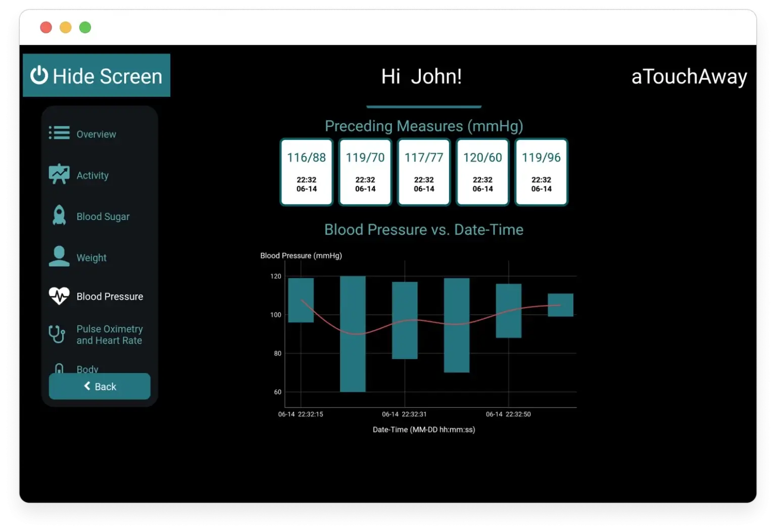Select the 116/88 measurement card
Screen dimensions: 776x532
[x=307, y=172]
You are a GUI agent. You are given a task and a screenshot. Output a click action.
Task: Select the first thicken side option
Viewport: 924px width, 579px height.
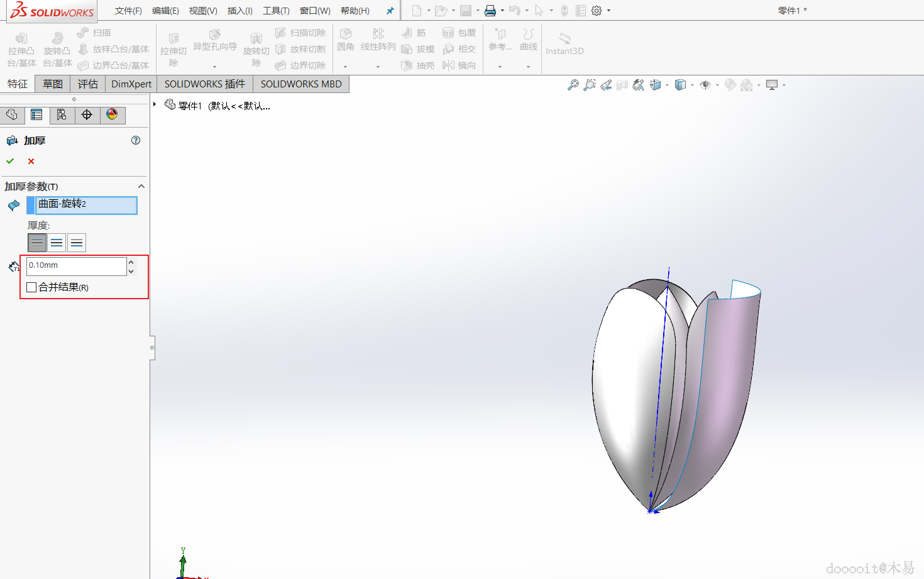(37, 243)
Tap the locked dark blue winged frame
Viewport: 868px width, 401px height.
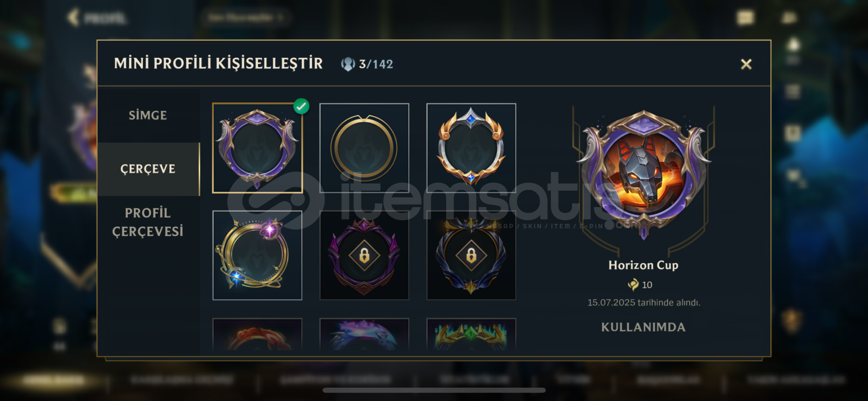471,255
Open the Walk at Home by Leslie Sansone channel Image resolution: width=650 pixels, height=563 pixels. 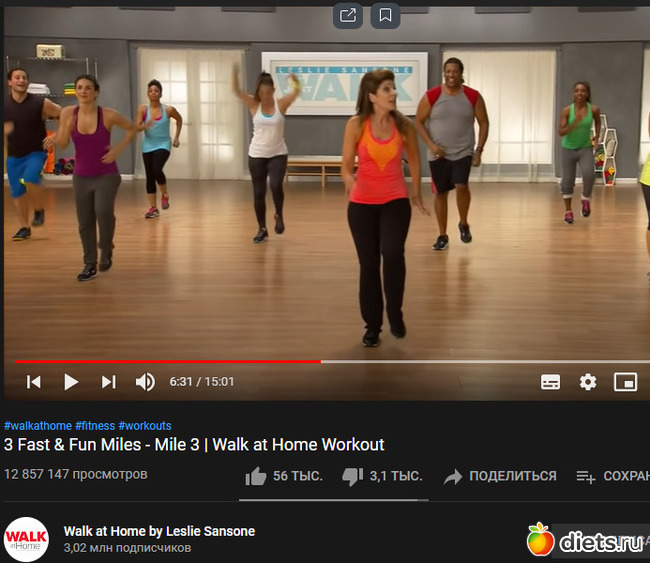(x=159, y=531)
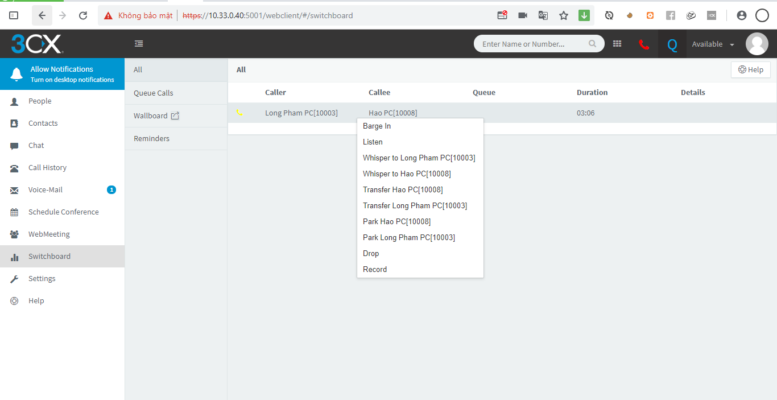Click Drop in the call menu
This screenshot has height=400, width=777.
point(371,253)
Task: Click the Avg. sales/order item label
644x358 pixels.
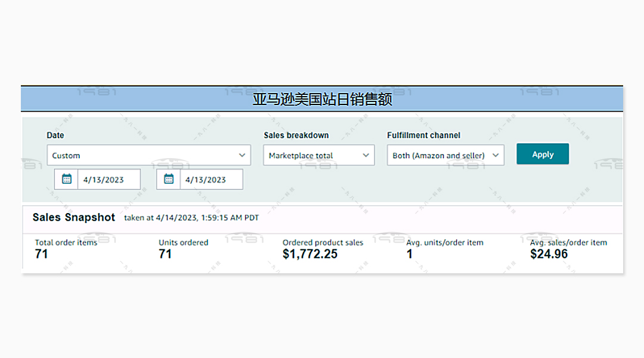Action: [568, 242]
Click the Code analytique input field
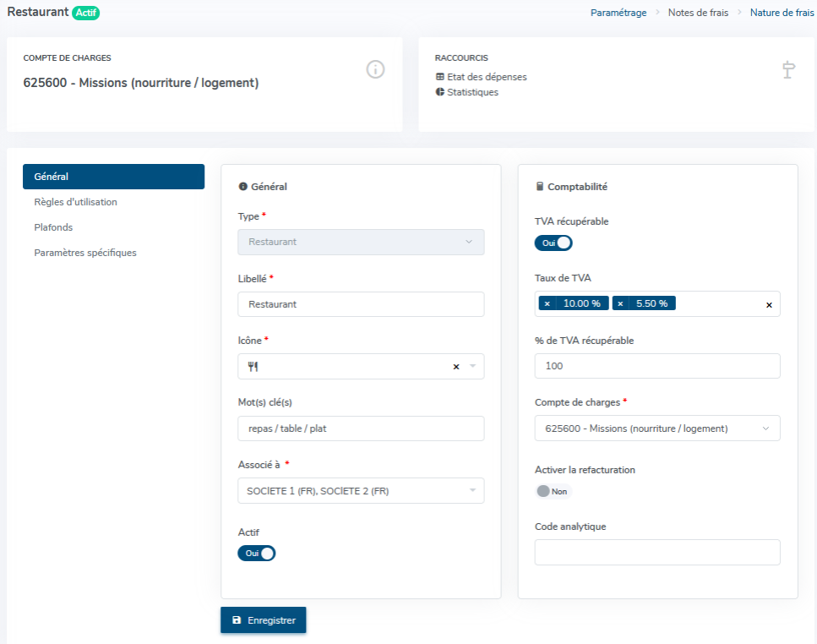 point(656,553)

==

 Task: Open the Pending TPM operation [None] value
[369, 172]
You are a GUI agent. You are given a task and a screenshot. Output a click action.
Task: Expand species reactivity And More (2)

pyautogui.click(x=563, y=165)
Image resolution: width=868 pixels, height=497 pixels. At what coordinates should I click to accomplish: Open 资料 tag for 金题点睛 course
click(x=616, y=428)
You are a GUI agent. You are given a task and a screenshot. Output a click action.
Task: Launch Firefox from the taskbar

# TASK STATEMENT
Would you please write out, exactly and with no other lines, the stretch of the listing above from the line containing "Task: Open the" through the line containing "Task: Launch Firefox from the taskbar"?

# RESULT FOR THIS EXERCISE
 Task: Open the Pending TPM operation [None] value
[369, 172]
You are a GUI agent. You are given a task and a screenshot. Output a click action.
Task: Expand species reactivity And More (2)

pyautogui.click(x=563, y=165)
Image resolution: width=868 pixels, height=497 pixels. At what coordinates should I click to accomplish: Open 资料 tag for 金题点睛 course
click(x=616, y=428)
You are a GUI agent. You are given a task and a screenshot. Output a click action.
Task: Launch Firefox from the taskbar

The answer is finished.